LSD Psychiatrist Dead at 86

One of the early pioneers in the medical use of lysergic acid diethylamide (LSD) has died in Maryland at the age of 86.   Dr. Gerald D'Arcy Klee died March 10 of complications following surgery according to a statement issued by his family.    A prominent psychiatrist and medical educator, Dr. Klee is best-known as one of the  researchers working on the Edgewood Arsenal experiments conducted at the Edgewood Arsenal north of Baltimore, Maryland between 1952 and 1959.   The experiments, which are believed to have been linked to CIA research into mind control along with the more notorious MKULTRA project, involved testing LSD and other hallucinogenics on willing military subjects.  

Though the results were classified until 1975,  hundreds of U.S. soldiers were given LSD and THC as well as chemical and biological agents to study their effect on mental and physical functioning.    Due to the many claims filed by veterans during the 1970s indicating significant health problems resulting from the experiments, Congress launched a formal investigation to determine whether proper informed consent had been obtained from the soldiers who participated in the research.

Dr. Klee's involvement in the experiments came to light when he confirmed media reports that the University of Maryland School of Medicine's Psychiatric Institute had conducted the research.   "A large proportion of the people who have gotten involved in research in this area have been harebrained and irresponsible — Timothy Leary being the most notorious example — and a lot of the stuff that has been published reflects that," Dr. Klee  said in a 1975 interview with the Baltimore Evening Sun.  "We didn't have any axes to grind, and the university's role was to conduct scientific experimentation," he said. "The interests of the University of Maryland group were purely scientific, and the military was just there", he added.   He also admitted to using LSD himself prior to conducting the research.  "I felt obliged to take it for experimental reasons and also because I didn't think it would be fair to administer a drug to someone else that I hadn't taken myself,"  he said in the same interview.

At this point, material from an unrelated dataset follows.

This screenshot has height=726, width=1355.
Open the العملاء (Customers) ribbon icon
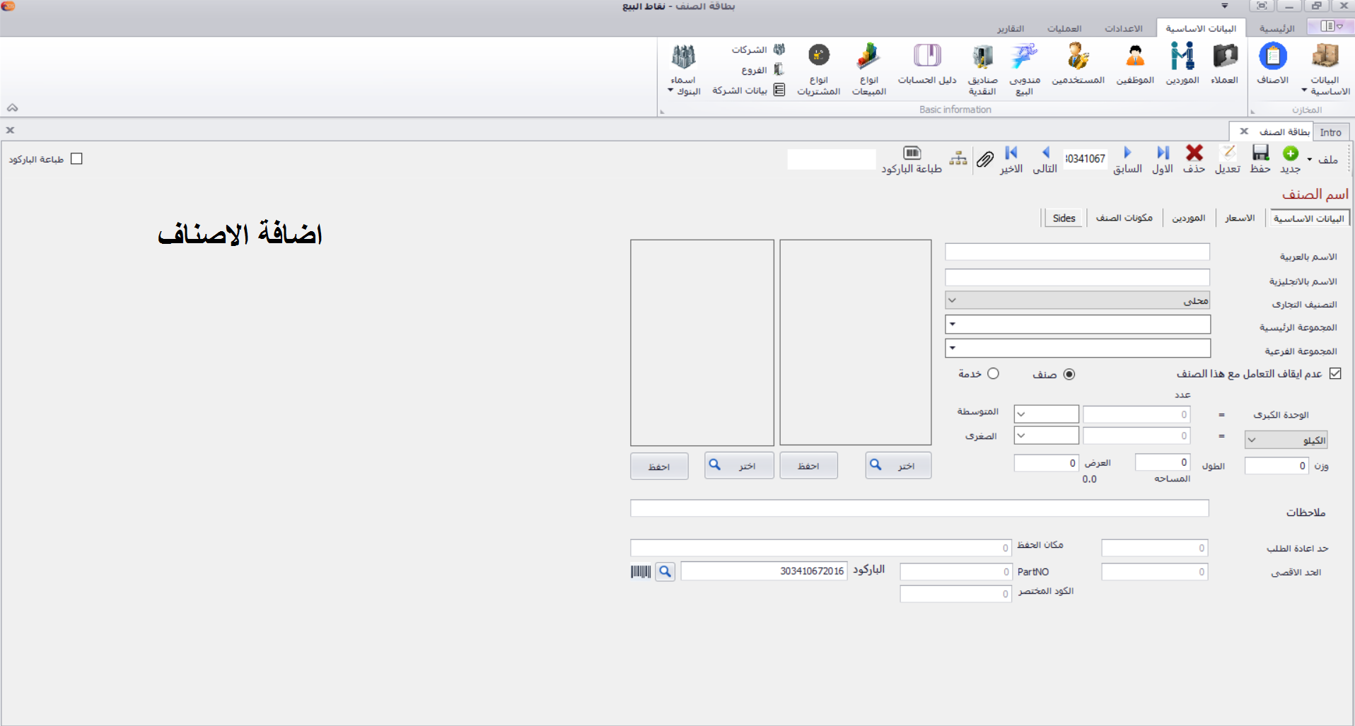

According to Dr. Klee, the soldiers who participated were primarily enlisted men who received bonus leave time to take part in the research.   Though some "bad trips" had been observed in soldiers following LSD ingestion,  Dr. Klee denied any long-term ill effects,  However,  he admitted there was no follow-up after the soldiers completed their one-month participation at Edgewood Arsenal.    While the army would later admit to administering LSD to more than 1500 people between 1956 and 1967, Dr. Klee denied any knowledge of these later experiments.  He led an unsuccessful campaign to have then-President Richard Nixon renounce the use of LSD as a military weapon.